Medium is one of Ev Williams newest ventures – you know, that guy behind Blogger and Twitter, among other things, and it’s an online publishing system that’s already presenting some very innovative perspectives and implementations for both the end user/reader as well as the publisher.
Why do something like this? Williams’ shares a few thoughts about the genesis:
The ethos behind Medium is one of openness and democracy—like the Internet itself. Eventually we’ll be opening so anyone can post and create collections. But that’s not all…
The beauty of the Internet is it allows anyone to put their thoughts out there and potentially be heard. But breaking through the noise is not easy. Whole public companies have been created to arbitrage attention online with the cheapest content possible.
Knowing these kinds of tricks, building up a large following over years, and/or being hooked into the right social network is as important (or more so) than having something great to say and saying it well if you want to impact and influence today.
It is our goal that content reaches its right audience on Medium more quickly and efficiently than it would on isolated islands on the web—no matter who it’s from.
This was first posted in October 25 of last year and they have continued to execute and invite more publishers into the closed system over time – so far, I’m loving everything I’m seeing from the simplicity of the presentational layer to the focus on great content.
And now it’s getting even better and in a recent newsletter to existing publishers they outline some new core motives that have got me really thinking.
As one of our partners, Chris, commented:
Blog posts are out, articles are in. Medium let’s it be known that the future of online publishing hinges on old content getting better over time via private, 1-to-1 dialogue, and not public collaboration (comment threads!) which sometimes translate to publicly shaming the author (flame wars!).
Also, they call the new feature that encourages this interaction… Notes.
I think he summed it best. Here’s the official full text of the newsletter – chew on this for a bit WordPress:
Dear Friend of Medium,
You’re receiving this email because you’re on the early beta list of people who can create content on Medium. Occasionally, we’ll release new features to this group to get feedback before we continue to iterate on the feature. We’re doing that today with a new feature that we’re really excited about called ‘Notes.’
From Jessica Collier’s post in the Medium Ideas collection: “We all want to sound like the smartest versions of ourselves, and we all want to read better writing online.” This really resonates with us, and we think that the ‘Notes’ feature will help everyone become a better writer, and subsequently improve the reader’s experience.
Here’s how it works:
NOTE: All aspects of the feature are only visible for people on the early beta list.
If you’re reading a post on Medium and you want to provide feedback to the author, move your cursor over the section of text you’d like to comment on.
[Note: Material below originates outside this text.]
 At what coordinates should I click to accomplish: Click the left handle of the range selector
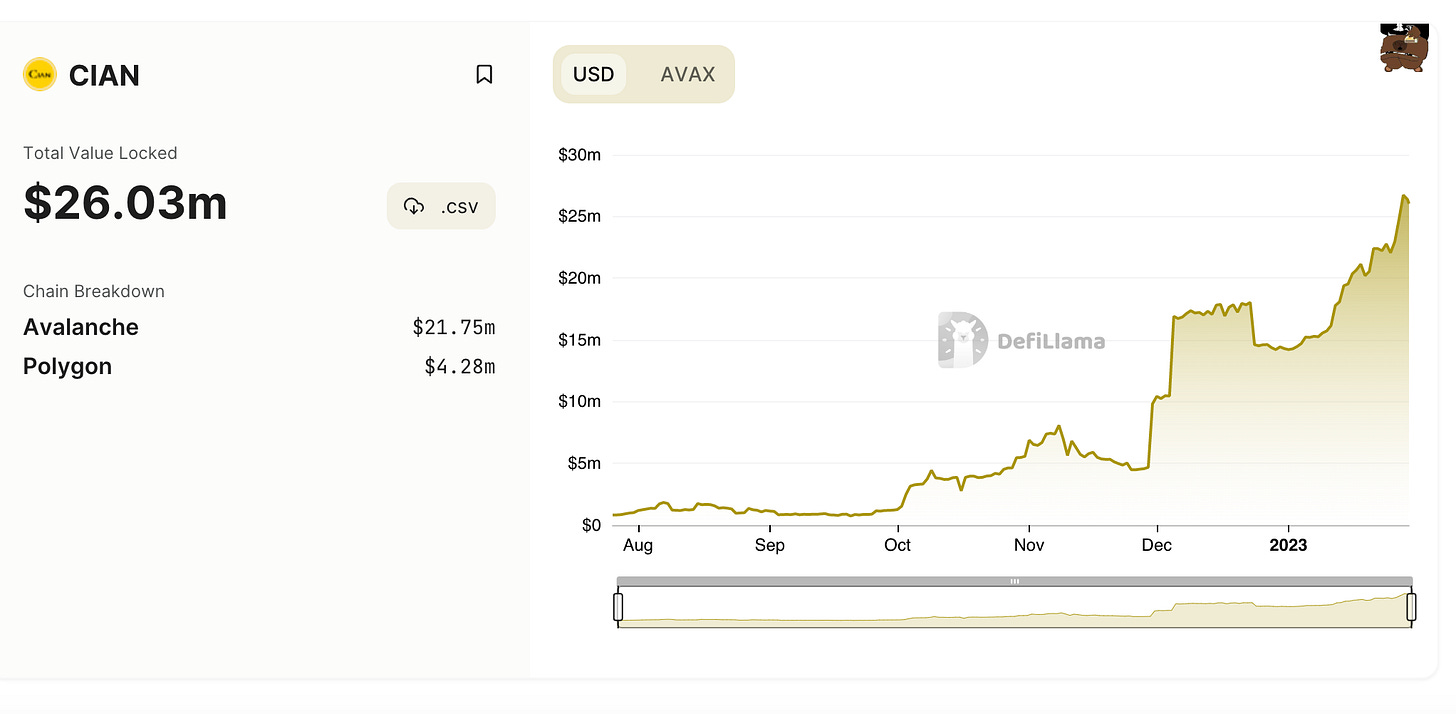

You’ll see a little plus appear to the right of the text. Click the plus, type your note and hit return. Only you and the author will see your note in the sidebar. The author of the post will receive an email with the note’s content and a link to the post. The author can then decide whether to Reply, Make public, or Hide the note. If the author makes the note public, anyone on our early beta list will be able to see and comment on the note. Here’s an example of notes in action:
Known issues that we’re working on:
- You’ll only see the Notes icons when your browser window is fairly wide (> 1200px).
- You can delete a note by erasing the content and hitting return, but replies to notes are currently not editable.
- The Notes icon will only show up on posts from the last few weeks. Older posts will work soon.
New Site Design
Yesterday, we released a newly designed Medium and we’re thrilled with the feedback we’ve gotten so far. We hope you love it as much as we do!
If you’ve created collections, there’s a chance that the main collection image doesn’t look as amazing as it should, as we’re now featuring larger versions of these images. We’d greatly appreciate it if you’d take a few minutes to update your collection images if they look grainy or stretched. The minimum size that will look great is 900×900 and there’s more info here on how to swap the image.
Please send any feedback or bug reports to [email protected]
Here are some full-screens of what this is looking like:
You can see the comments that Chris has made on the right.
To think that long-form is going to come back as well as hyper-team editing as well as a focus on evergreening content is sweet. I think there’s a lot that WordPress can learn from what Ev and his team are doing over at Medium and it’s worth taking notes, literally.
I can’t wait to get my own personal access instead of riding on top of Chris’ account, but until then I’ll just occasionally steal his password so I can keep trying it out.